◆ TRY IT:
Please count the lines in these records that contain "will" and give only that count.

◆ SOURCE INFORMATION:
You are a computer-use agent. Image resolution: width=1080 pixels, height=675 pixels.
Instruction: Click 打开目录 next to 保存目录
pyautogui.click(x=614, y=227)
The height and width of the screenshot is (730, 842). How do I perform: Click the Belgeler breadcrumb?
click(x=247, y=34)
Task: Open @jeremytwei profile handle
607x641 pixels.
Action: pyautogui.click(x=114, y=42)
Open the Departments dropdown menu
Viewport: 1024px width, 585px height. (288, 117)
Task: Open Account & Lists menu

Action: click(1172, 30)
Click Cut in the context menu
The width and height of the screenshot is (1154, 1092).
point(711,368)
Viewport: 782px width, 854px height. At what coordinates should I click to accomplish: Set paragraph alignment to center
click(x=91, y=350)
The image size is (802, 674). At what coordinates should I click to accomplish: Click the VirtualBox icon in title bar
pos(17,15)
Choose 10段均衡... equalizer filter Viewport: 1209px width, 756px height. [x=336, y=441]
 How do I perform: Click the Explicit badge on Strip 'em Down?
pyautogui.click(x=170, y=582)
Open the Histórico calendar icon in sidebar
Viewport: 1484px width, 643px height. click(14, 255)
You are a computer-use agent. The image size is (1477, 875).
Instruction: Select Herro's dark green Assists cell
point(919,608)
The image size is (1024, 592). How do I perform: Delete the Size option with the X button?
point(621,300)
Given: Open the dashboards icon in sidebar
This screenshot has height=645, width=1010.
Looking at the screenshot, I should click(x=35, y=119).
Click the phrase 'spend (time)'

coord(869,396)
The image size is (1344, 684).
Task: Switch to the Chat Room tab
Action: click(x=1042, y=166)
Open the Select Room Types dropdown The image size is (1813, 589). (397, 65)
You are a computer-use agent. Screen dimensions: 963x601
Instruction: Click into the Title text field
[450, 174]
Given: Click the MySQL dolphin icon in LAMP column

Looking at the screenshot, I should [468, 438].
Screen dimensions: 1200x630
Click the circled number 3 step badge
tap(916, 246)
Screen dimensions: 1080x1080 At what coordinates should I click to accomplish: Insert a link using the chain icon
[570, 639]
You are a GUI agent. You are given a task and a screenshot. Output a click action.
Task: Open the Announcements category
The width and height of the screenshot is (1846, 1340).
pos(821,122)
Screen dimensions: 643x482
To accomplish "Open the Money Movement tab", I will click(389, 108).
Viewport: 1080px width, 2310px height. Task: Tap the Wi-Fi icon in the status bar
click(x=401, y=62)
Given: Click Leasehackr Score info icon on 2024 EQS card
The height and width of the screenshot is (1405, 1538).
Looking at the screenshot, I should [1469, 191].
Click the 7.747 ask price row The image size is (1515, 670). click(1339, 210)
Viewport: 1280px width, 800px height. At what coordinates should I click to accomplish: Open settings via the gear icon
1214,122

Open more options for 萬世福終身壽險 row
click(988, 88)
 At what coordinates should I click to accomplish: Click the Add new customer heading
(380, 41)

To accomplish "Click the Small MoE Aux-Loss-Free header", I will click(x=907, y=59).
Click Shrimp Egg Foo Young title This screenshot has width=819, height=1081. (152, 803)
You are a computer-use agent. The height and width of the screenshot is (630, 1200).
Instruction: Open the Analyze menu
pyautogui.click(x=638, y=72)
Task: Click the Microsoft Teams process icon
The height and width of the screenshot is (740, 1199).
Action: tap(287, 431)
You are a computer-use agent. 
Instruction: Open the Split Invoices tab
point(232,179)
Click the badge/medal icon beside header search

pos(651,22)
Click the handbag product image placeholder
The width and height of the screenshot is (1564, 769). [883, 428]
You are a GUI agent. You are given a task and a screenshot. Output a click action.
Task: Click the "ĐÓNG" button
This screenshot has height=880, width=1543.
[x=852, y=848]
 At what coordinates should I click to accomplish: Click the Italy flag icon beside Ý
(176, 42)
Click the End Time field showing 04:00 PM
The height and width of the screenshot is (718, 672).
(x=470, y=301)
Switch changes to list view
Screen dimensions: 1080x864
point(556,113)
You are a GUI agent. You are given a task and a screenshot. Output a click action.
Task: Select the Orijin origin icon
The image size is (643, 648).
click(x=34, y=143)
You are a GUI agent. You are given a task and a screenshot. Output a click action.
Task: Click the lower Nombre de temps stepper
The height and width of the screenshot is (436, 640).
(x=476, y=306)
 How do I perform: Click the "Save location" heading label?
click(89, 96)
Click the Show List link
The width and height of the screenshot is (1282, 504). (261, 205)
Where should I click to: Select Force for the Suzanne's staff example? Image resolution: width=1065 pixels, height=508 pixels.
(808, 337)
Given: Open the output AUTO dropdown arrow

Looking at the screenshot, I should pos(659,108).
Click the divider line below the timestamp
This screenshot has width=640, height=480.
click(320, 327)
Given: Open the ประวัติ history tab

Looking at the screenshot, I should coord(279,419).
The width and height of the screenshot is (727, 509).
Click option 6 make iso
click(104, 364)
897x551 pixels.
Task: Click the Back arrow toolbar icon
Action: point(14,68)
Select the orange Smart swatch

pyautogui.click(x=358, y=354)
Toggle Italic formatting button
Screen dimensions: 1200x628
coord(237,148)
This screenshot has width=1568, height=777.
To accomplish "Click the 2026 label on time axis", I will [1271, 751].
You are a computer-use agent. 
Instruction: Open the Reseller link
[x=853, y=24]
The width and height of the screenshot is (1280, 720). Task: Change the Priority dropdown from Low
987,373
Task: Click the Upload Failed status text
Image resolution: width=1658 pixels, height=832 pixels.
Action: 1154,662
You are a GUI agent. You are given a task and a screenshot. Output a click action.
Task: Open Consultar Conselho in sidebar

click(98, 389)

◆ TASK OUTPUT:
3